__Questions to answer__
[1] In the passage about moving back to the suburbs, how many houses stood on the cul-de-sac where the writer grew up?
[2] Carry on the passage about moving back to the suburbs, starting right after its final sentence.

__Reading passage__
I've been living at home with my dad over the past few months since I got back from Australia. The thought of living in the suburbs made me kind of want to hurl, as I've grown attached to city living over the last eight years.

But you know what? As I was watching TV in my room in the cool of the evening with a golden sunset melting into the horizon, I heard children laughing in the common yard between the townhouses. A smile stole my casually pursed lips as I remembered my own childhood. Growing up in a suburban cul-de-sac had many advantages: the pavement up to the dead end served as a great place to play softball with the neighbors, no one ever drove down our street unless they lived there (only five houses), and all the safety for your children in the 21st century one could expect. My five friends and I would run around the neighborhood and laugh and play, dream up huge clubhouses that we would build if we had the money and dig holes in the ground we'd lace with treasure to find for a scavenger hunt we'd make for the other team. We'd tell made up stories of the man in the woods and climb trees higher than our houses (oh to be flexible again!).

__Supplied data__
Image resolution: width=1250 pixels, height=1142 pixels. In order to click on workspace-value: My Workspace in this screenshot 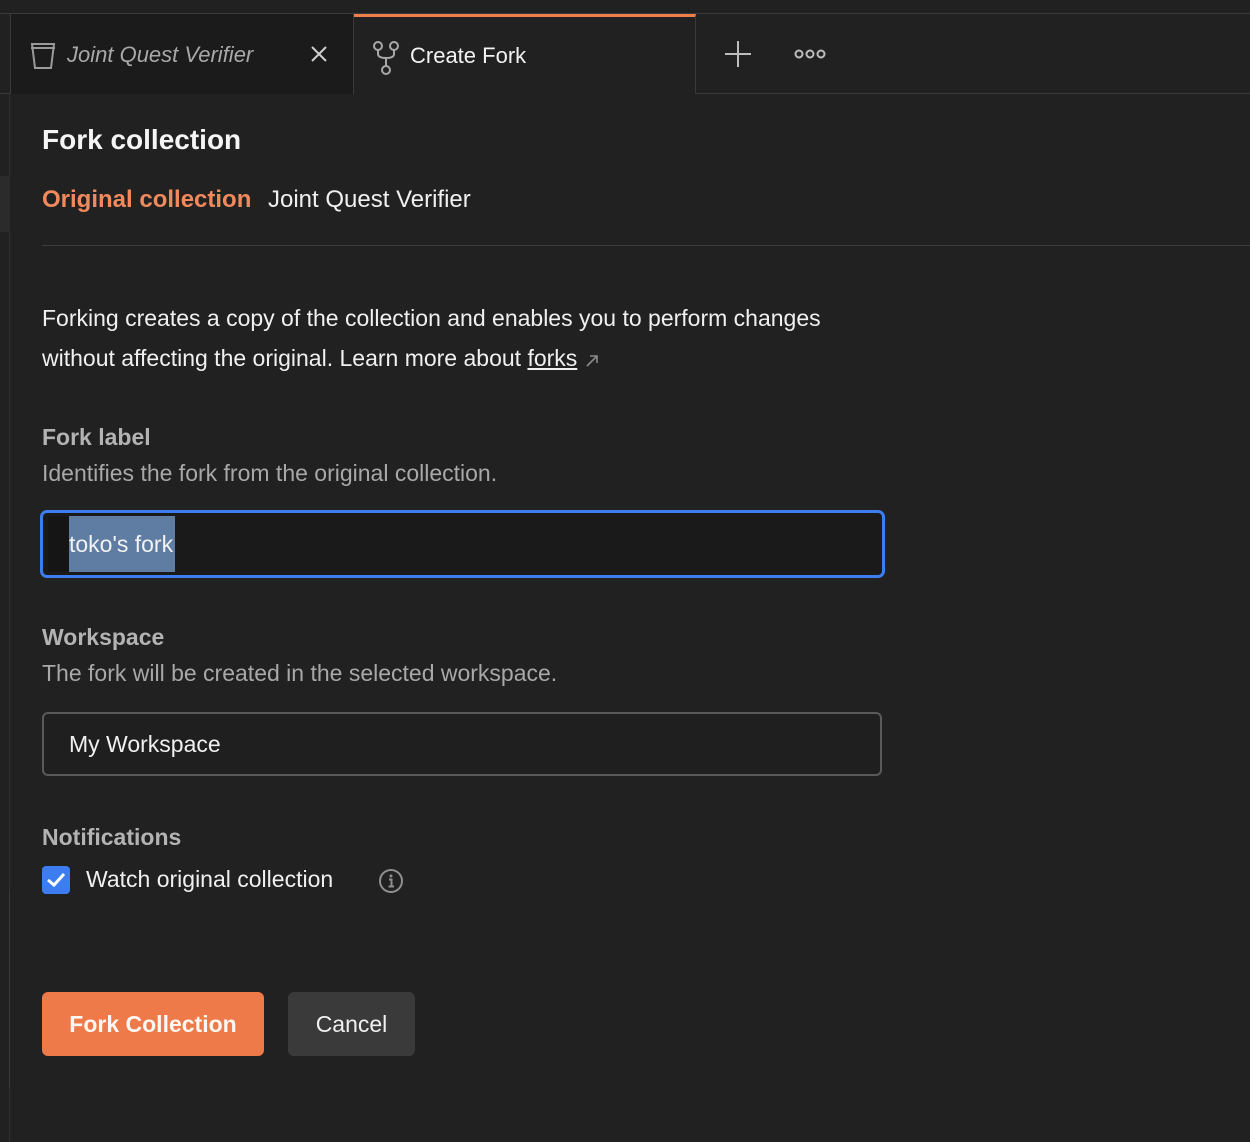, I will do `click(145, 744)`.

==

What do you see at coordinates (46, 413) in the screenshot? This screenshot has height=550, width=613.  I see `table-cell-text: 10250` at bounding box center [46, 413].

__Answers by item number__
[1] Five houses.

[2]
As I muted the TV to listen to the kids playing I heard my own mom faintly, "Jamie, come in for dinner." And there was dad parking the riding lawn mower to come wash up. All of us kids would scatter into our houses and try to eat our dinner as fast as possible so we could run to the front windows and peer out the drapes seeing if anyone else had finished his pork chop and escaped prison.

Don't get me wrong. I L-O-V-E the city. And I may not give my own children the luxury of playing outside in the street until 10 or 11pm but it's nice to know that some kids have that today.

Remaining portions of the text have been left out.